Guides at the famous Bletchley Park World War II code-breaking centre were so impressed by a group of young cryptographers from QE that they adapted their lecture to make it more challenging.
Thirteen members of the School’s thriving Cryptography Club from Years 7–9 went on a day trip to the heritage site at Milton Keynes.
As well as the original Bletchley Park mansion, original wartime code-breaking huts and blocks are preserved at the site. The boys went on a tour of the grounds, during which they saw two German cipher machines – the Enigma and the less well-known, but more complicated, Lorenz.
In addition, the QE group visited a short exhibition on the 2014 film, Imitation Game, an historical thriller loosely based on the biography Alan Turing: The Enigma by Andrew Hodges. Turing was the brilliant computer scientist who led the wartime code-breaking at Bletchley Park.
“They relished the opportunity to see the very places where Turing and his team successfully cracked coded messages, giving the Allies a crucial advantage against the Nazis,” reports club organiser and Mathematics teacher, Fiona Wynn.

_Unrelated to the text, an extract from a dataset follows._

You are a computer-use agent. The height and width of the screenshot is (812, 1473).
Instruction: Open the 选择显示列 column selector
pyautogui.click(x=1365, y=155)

“The boys enjoyed dressing up in World War II costumes and posing in a classroom of the era,” said Miss Wynn. “Later they attended a talk about the Enigma machine and different types of codes and ciphers, and they were given the chance to encrypt and decrypt a message into a real Enigma machine.”
The Cryptography Club meets at lunchtimes. Boys learn the history of cryptography and discover how to solve different types of codes, often drawing on complex Mathematics.